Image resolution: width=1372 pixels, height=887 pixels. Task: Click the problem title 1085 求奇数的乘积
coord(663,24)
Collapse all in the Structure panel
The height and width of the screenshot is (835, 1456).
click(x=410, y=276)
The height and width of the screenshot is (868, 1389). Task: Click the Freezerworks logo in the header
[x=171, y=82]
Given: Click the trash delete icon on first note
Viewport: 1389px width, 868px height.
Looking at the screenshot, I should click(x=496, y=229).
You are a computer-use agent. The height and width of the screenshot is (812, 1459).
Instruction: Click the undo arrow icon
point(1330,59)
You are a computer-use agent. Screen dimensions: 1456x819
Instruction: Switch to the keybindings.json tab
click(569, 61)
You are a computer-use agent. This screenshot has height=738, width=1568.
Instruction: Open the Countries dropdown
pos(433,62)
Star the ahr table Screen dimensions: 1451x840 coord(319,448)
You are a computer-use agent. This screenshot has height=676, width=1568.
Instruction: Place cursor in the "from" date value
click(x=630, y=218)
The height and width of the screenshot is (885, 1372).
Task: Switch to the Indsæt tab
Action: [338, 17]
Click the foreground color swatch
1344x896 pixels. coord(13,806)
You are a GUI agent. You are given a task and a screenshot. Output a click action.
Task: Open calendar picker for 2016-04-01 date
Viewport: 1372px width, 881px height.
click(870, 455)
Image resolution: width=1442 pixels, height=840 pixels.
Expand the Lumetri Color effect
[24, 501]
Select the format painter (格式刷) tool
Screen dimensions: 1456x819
===============
> **Your goal**
From the records above, pull out each line that has "This".

> **Output of the task**
You are a computer-use agent. This screenshot has height=738, width=1568.
You are a computer-use agent. This screenshot has height=676, width=1568.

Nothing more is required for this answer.